Schaeffer writes to Tasia:
“Rhythm & blues, nothing like it! The languid lovely haunting sound I heard back then, and now when I see music I see a long narrow shop, walls lined with ’45 vinyl discs sometimes red or yellow, mostly black, inlaid with labels: blue, green, pink, black and names: Chance, Duke, Peacock, Checker, a montage of color and design. Up front across a counter sat Dennis: dark eyes, rosy cheeks, sensuous lips and a few thin cowlicks spilled partly down his forehead. Dennis knew R&B very well, not R&B as we hear today, but stuff from the late 40’s, early 50’s. he was fortunate to be at the heart of all those languid melodies, not jump tunes, but the ballads.” Schaeffer saw him in later years only once before Dennis passed. A different record shop, where both were visitors. Dennis’s opened black leather revealed a waist that had thickened, and instead of rosy cheeks there was a puffiness to his face. Somehow gospel came up in their talk, Schaeffer said the Swan Silvertones to which Dennis replied, Oh, they’re the best, a wry smile in his eyes.
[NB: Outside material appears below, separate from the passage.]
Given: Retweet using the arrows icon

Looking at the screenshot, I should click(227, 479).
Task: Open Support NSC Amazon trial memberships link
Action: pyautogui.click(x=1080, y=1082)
Schaeffer felt he’d been right all along, these past few years, since he began listening to gospel, that the Swan Silvertones with their tenor lead Claude Jeter were the best. Dennis corroborated Schaeffer’s feeling. He thinks— when he sees Dennis up front in a corner of the long narrow shop— music is feeling, you feel the music.
Schaeffer’s Notion of Beauty
Bombs turn a building to rubble, rescuers find an arm, a leg. In a mall a maniac fires a rifle, leaving in his wake dead children. Hate manifestos all over the Internet, in the world there is danger: a racist shoots Satyajit Chandra at a bus stop and nothing is done. Still, even now, beauty is with us.